**Exercise goal**
Please continue the forum thread about baking spelt bread below, starting after its last sentence (not the data that follows it).

**Text to read**
The other strange thing is that I find that I get to 195-200 F after only 30 minutes at 375 F. Every recipe I see, though--even spelt recipes--suggest that this should take closer to 60 minutes! What could possibly be the cause of my bakes requiring so little time? Don't get me wrong, I'm happy to not run the oven for longer than necessary, but I feel like there's something going on that I'm missing.

Thanks for your input!

hanseata's picture

I think your baking temperature of 375 F is a bit too high. And are you sure that your oven temperature is really correct? In some ovens the actual temperature can be way off from what it should be.

I bake all my enriched loaves according to Peter Reinhart's recommendation: preheat oven to 425 F, and bake at 350 F for 20 minutes, rotate the loaf 180 degrees, and continue baking for another 20 - 25 minutes.

This temperature works all the time. The overall baking time depends on the size of your loaf, for me it usually varies between 40 - 50 minutes, very rarely longer. The internal temperature at the end of the bake should be at least 195 F.

60 minutes seems very long, but I, too, have several recipes stating much longer baking times, than it actually takes.

Another question: why do you add vital wheat gluten? I only use that for 100% rye breads, for spelt with just 10% rye it's not really necessary.

Merry Christmas,


elight's picture

Hi Karin,

Thanks for your response! I will try 350 F for 40 minutes on my next bake. Does a longer, slower bake result in a better crumb, or better preservation?

I think at some point, I will need to do an experiment by splitting my dough into three equal pieces and then baking to 195 F, 200 F and 205 F, respectively, to observe the differences. I seem to recall seeing somewhere once that pulling the loaf at a lower temperature would keep it softer a few days down the road (and I usually try to stretch my sandwich loaves to last 3 or 4 days), but can't find any specifics.

The vital wheat gluten is an artifact of when I used to bake with all whole grain spelt. I did find, in that case, that it really did help with the rise. I suppose that I do not need it now that I have gone back to using over 50% white spelt. I shall experiment with this, too. I enjoyed my whole grain spelt bread, but found it didn't work well as a sandwich loaf... which is unfortunate, since it is about 1/3 cheaper than white spelt.

I will report back here over the next few weeks as I experiment.


elight's picture

Wanted to report back with some findings now that I've finally had time to bake some loaves since my original post.

Yesterday I made a loaf with whole spelt at 62.5% total hydration. It was enriched, including honey, melted butter and an egg. About 10% of the flour was vital wheat gluten. The thing rose so much in the oven it nearly popped out of the pan, I couldn't believe it. I baked at 350 degrees for about 40 minutes, and it was very soft (it better have been with all of those enrichments).

**Dataset content**
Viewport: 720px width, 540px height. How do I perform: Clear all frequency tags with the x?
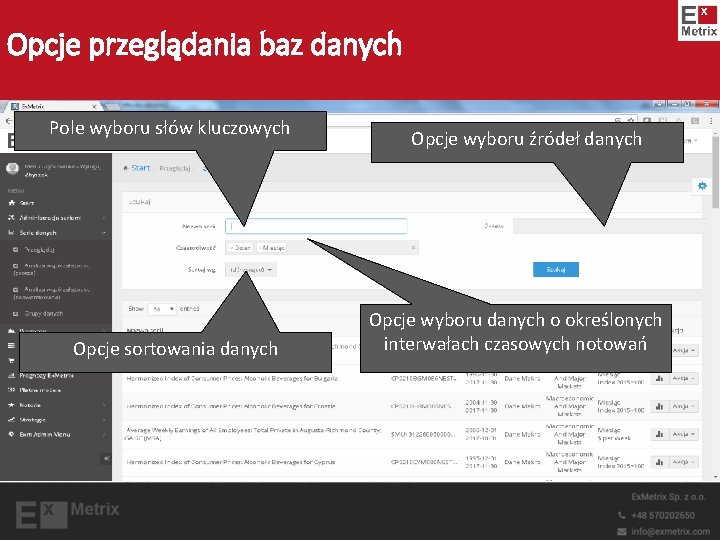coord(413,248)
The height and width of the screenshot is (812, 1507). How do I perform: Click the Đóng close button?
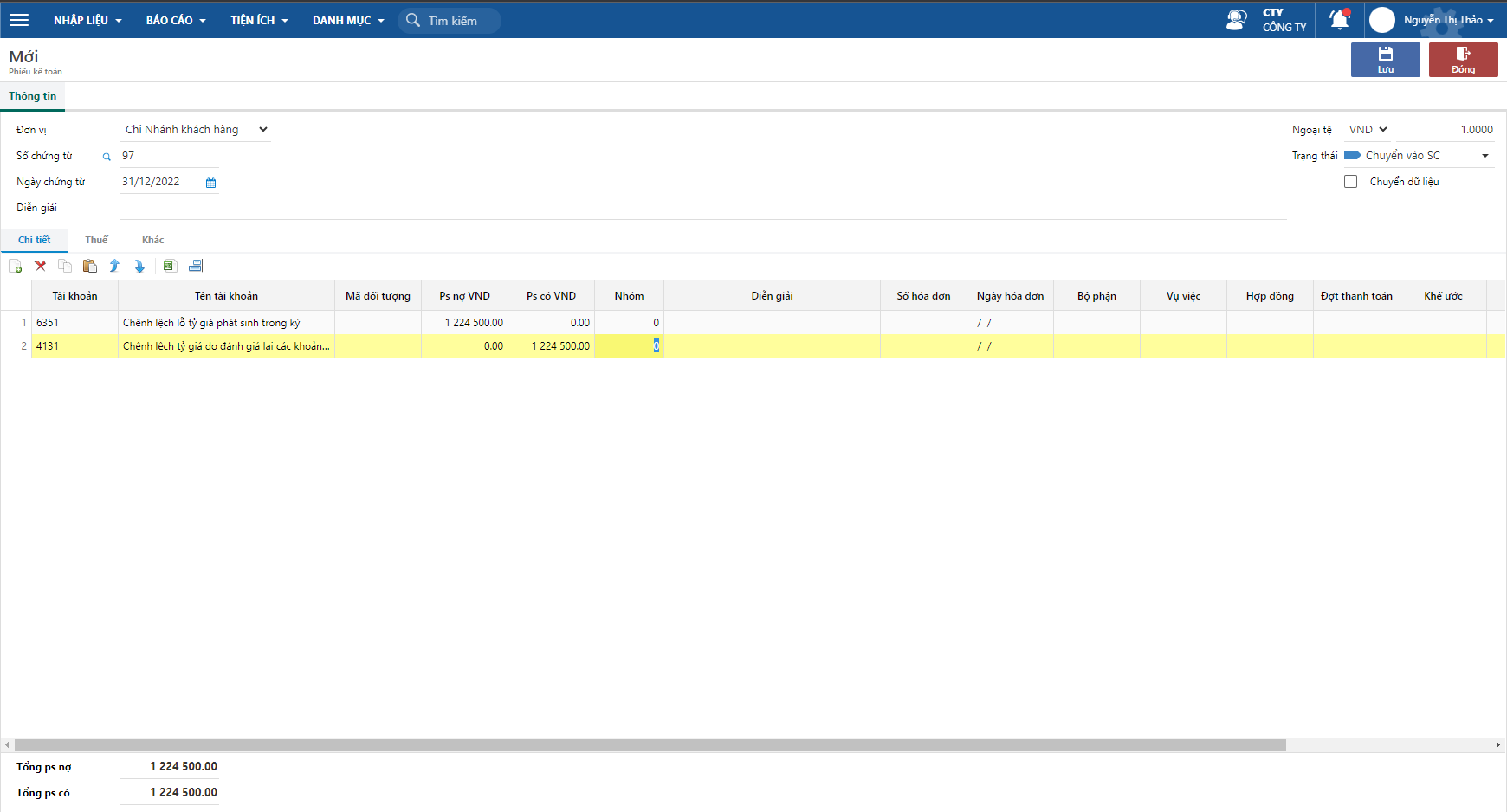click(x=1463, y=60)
---
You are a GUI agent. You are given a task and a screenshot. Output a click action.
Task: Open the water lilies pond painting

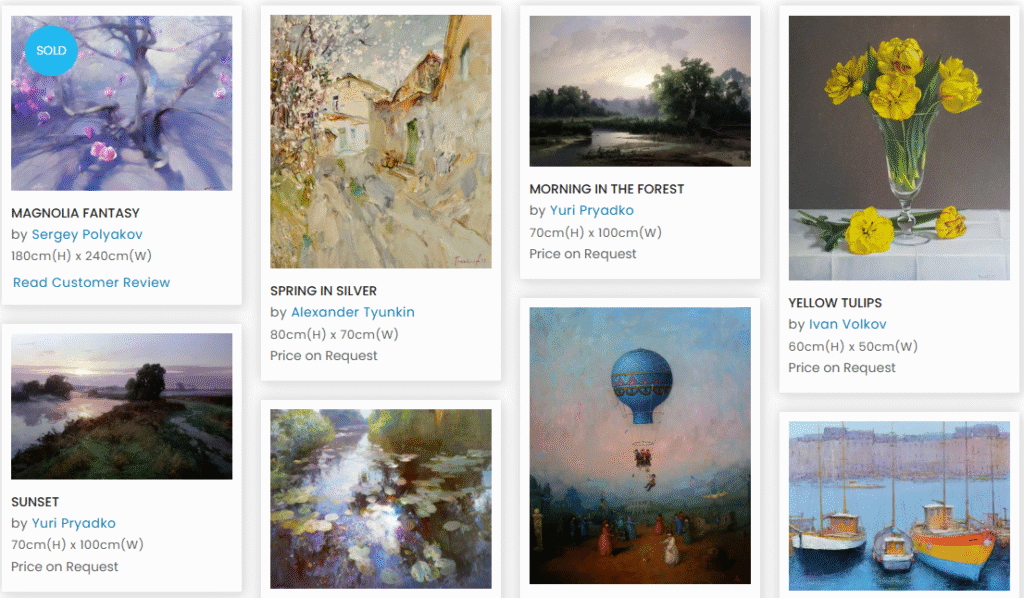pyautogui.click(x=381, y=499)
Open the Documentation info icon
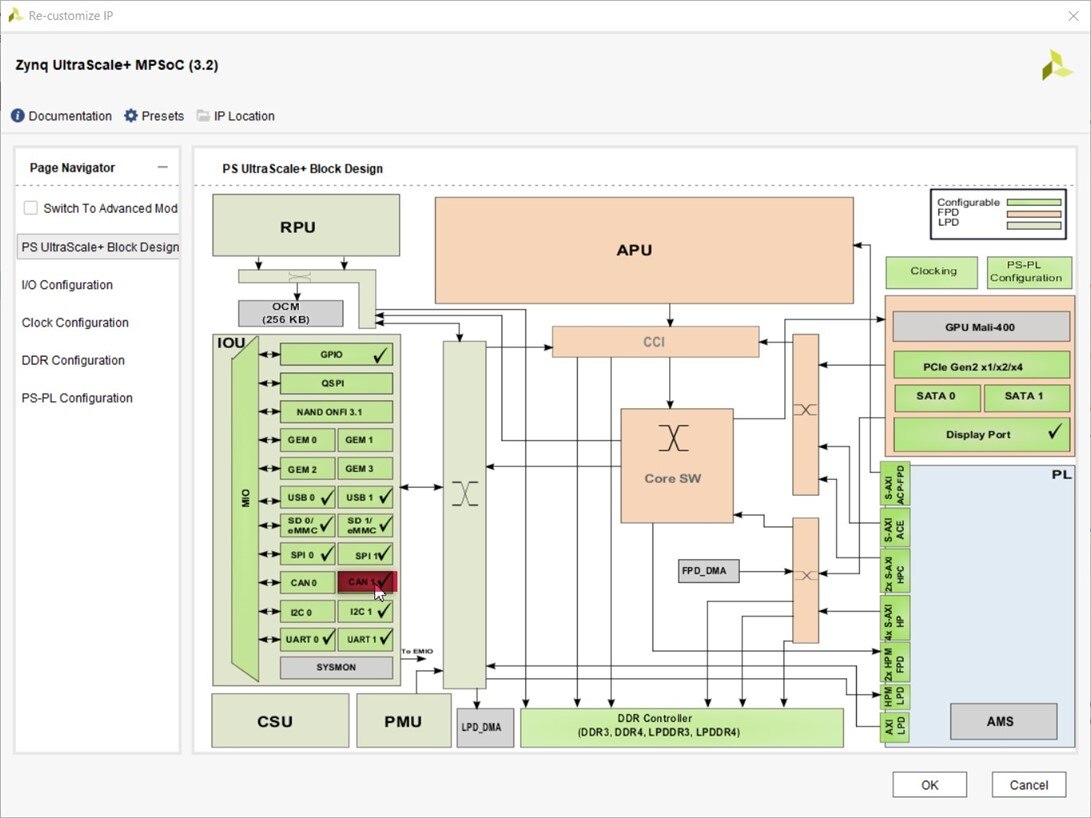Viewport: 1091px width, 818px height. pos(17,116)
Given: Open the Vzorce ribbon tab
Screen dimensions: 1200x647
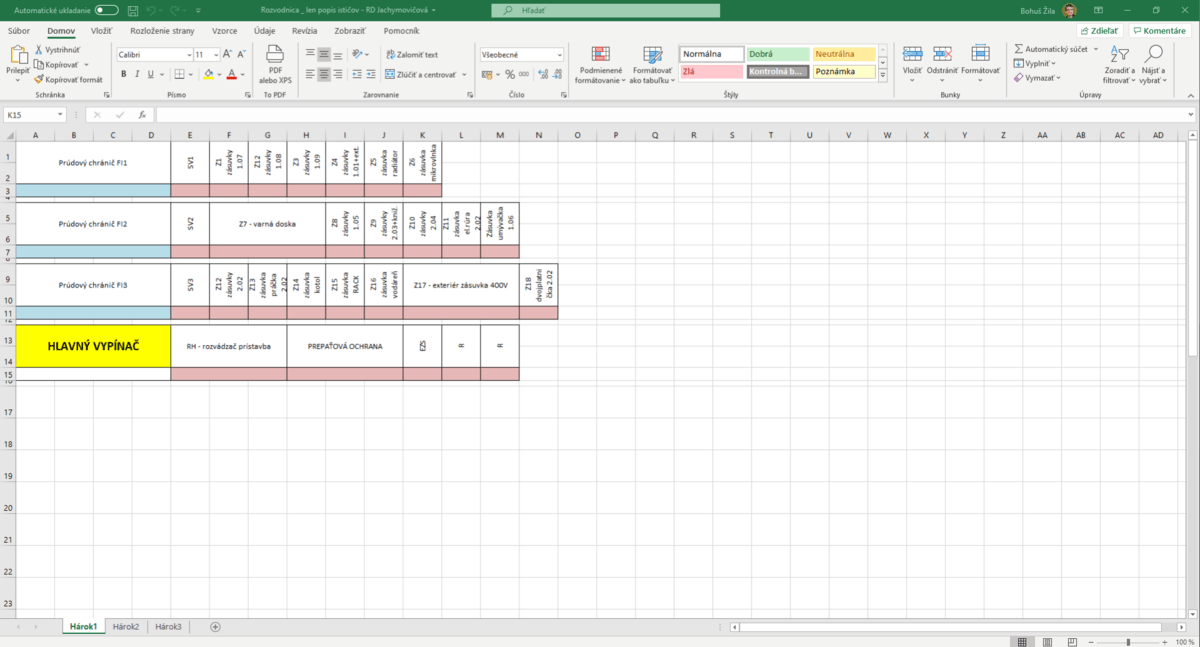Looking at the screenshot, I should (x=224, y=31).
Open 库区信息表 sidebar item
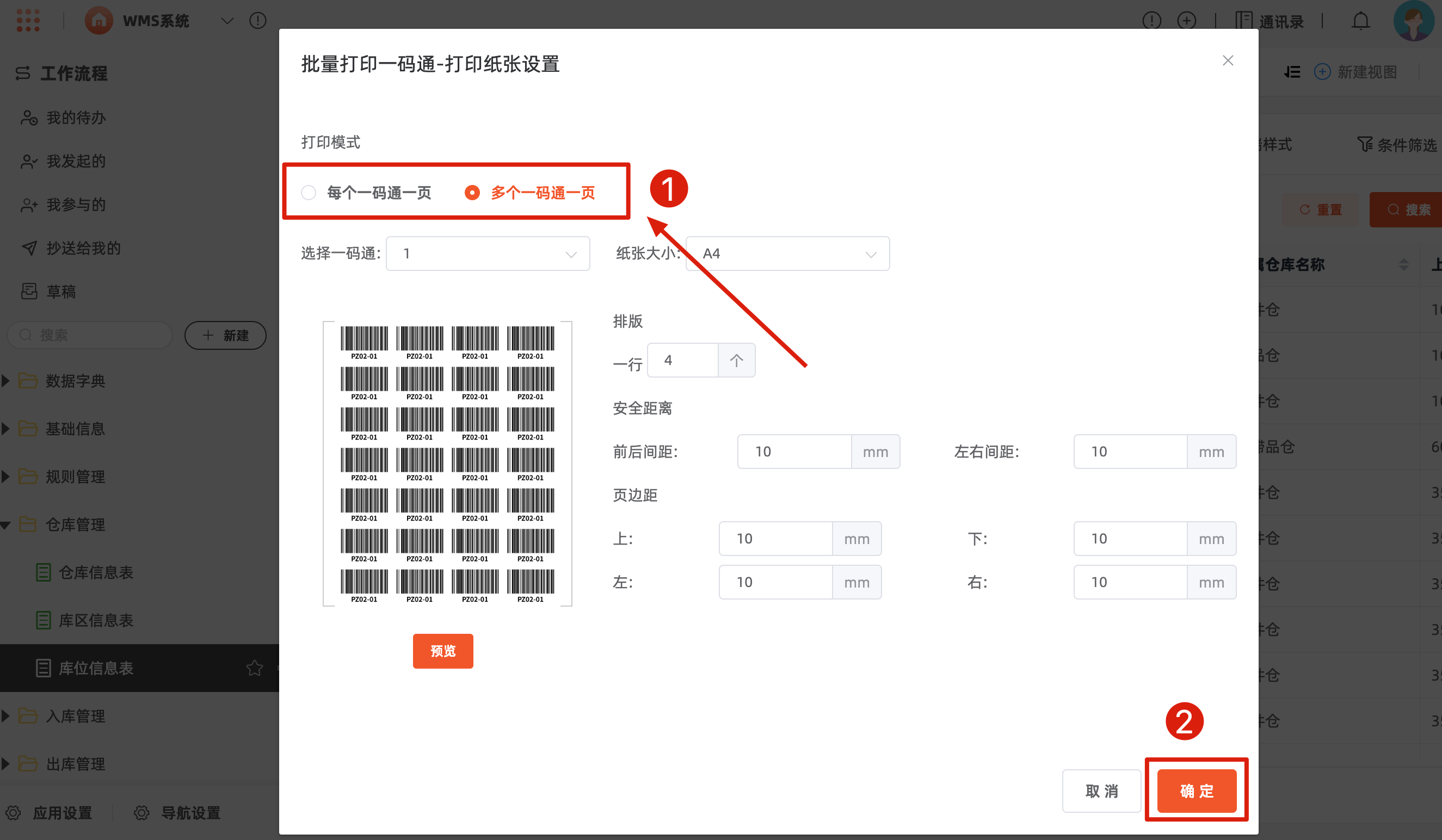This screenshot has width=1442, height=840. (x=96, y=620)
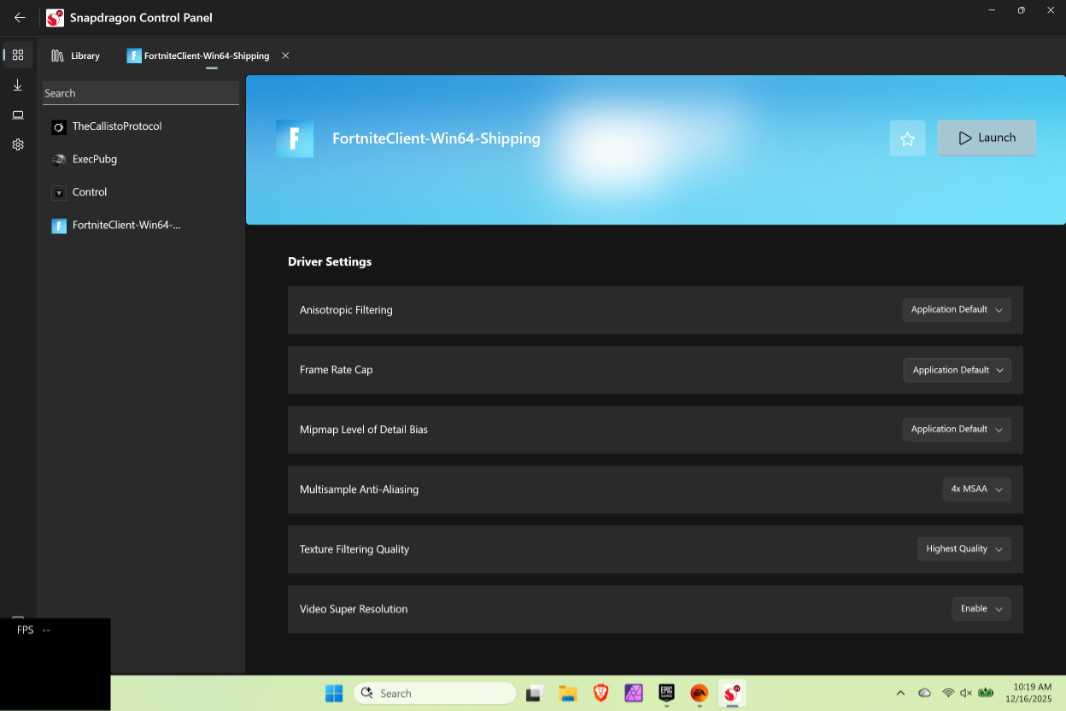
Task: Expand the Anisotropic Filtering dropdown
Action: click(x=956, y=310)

**Task answer**
Tonight I made the same loaf, but with 50% white spelt and 50% whole spelt, and no vital wheat gluten. Despite the addition of the white spelt, it did not rise nearly as well (neither during bulk fermentation, proofing, nor in the oven). I can thus only believe that the lack of vital wheat gluten had the negative effect. I made this loaf at 60% hydration, as I have always done with my 50/50 loaves, but found that I probably should have done more like 55-58% since in the past I had the vital wheat gluten to sop up a lot of the water. This dough was noticably slacker than my past ones with the vital wheat gluten using 60% hydration.

For my next loaf, I will substitute out some of the whole spelt and replace it with the vital wheat gluten, to confirm its positive effects on the rise.

My goal all along has been to refine my weekly spelt sandwich loaf, so once I put to rest the issue of vital wheat gluten, I will start eliminating ingredients one by one to see which are contributing to the current softness. Stay tuned!

PS - In case anyone out there is reading this, I do plan to put my formulas somewhere sometime soon, once they are refined.

elight's picture

I've now baked a few more loaves, and I have to report that, even when making a loaf with white spelt, the effects of using the vital wheat gluten are dramatic. Without it, the loaves simply do not rise the same.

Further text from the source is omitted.